How to complete this task: Without any of the pictures, print every record below exactly.

Dataset content:
------------------------------
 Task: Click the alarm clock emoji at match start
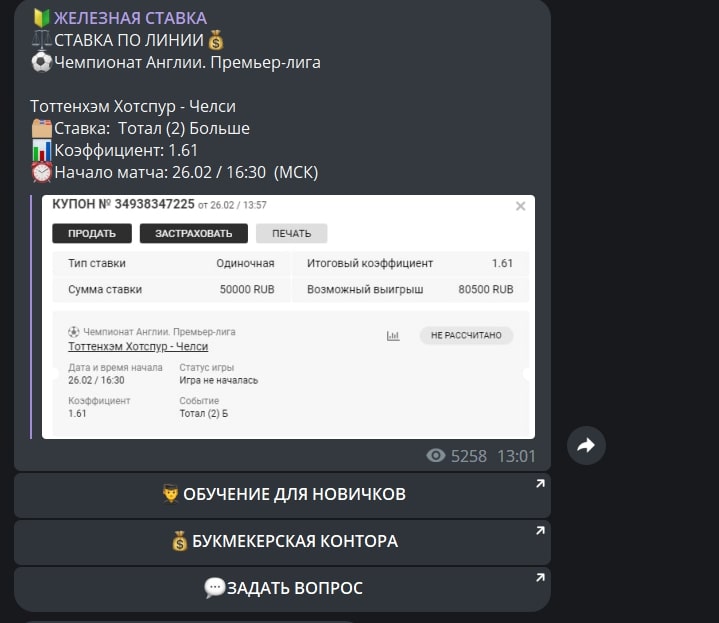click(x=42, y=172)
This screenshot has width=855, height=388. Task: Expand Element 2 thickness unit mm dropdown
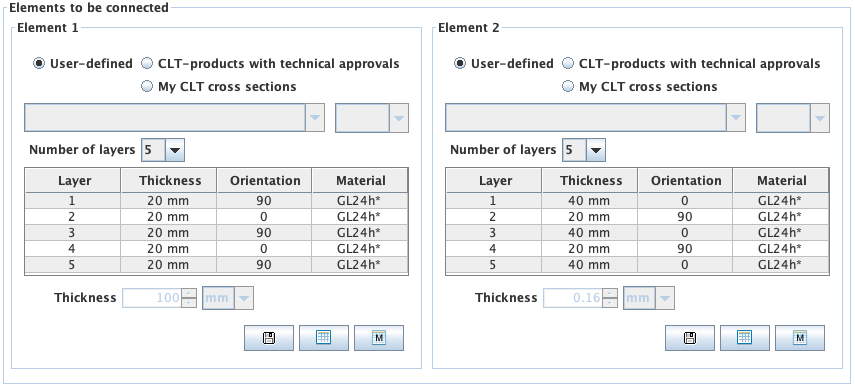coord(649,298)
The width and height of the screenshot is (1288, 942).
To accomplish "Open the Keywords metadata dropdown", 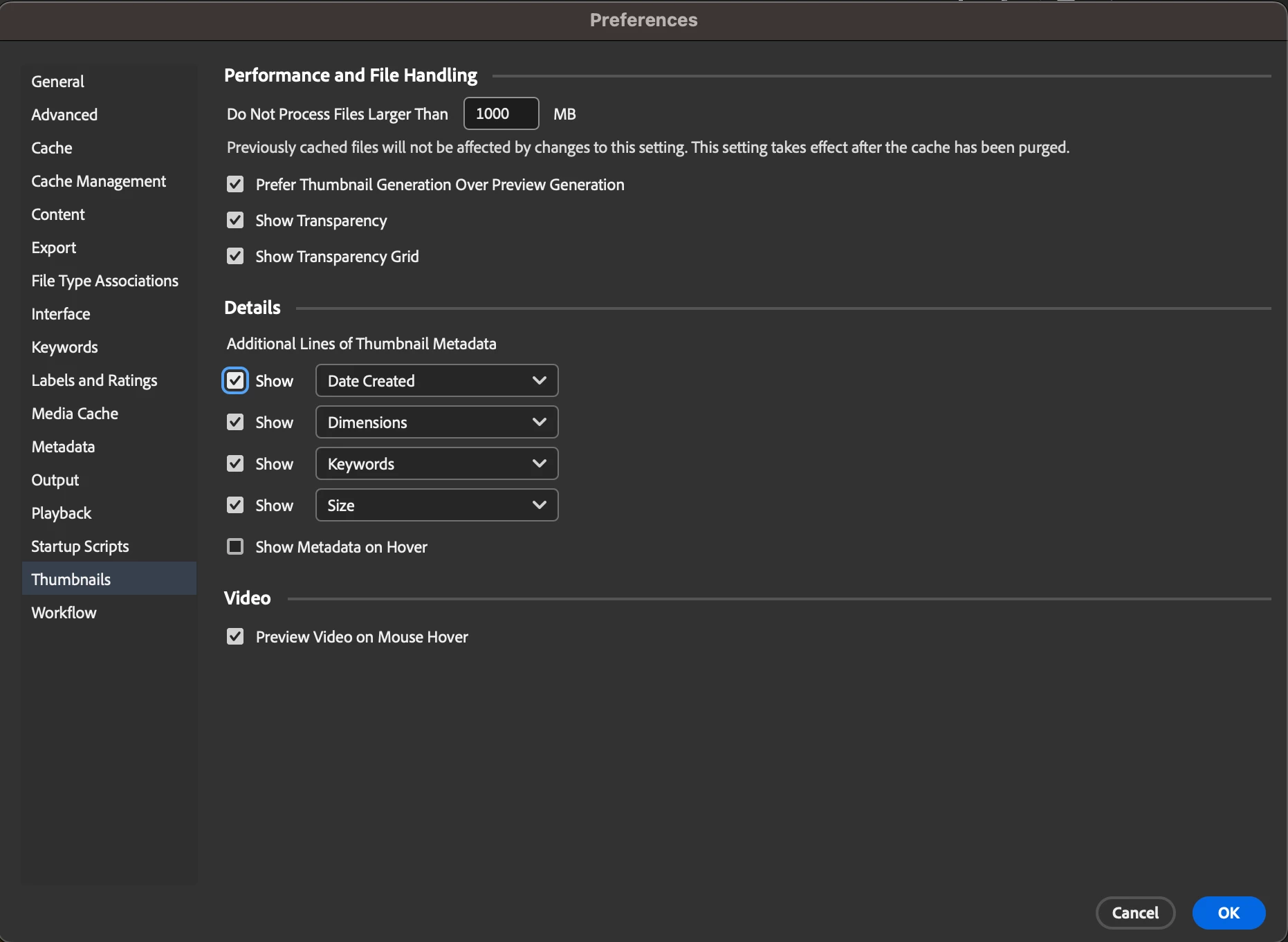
------------------------------
Written answer:
 Task: Click the alarm clock emoji at match start
click(x=42, y=172)
This screenshot has width=855, height=388. Task: Expand Element 2 thickness unit mm dropdown
coord(649,298)
The width and height of the screenshot is (1288, 942).
To accomplish "Open the Keywords metadata dropdown", 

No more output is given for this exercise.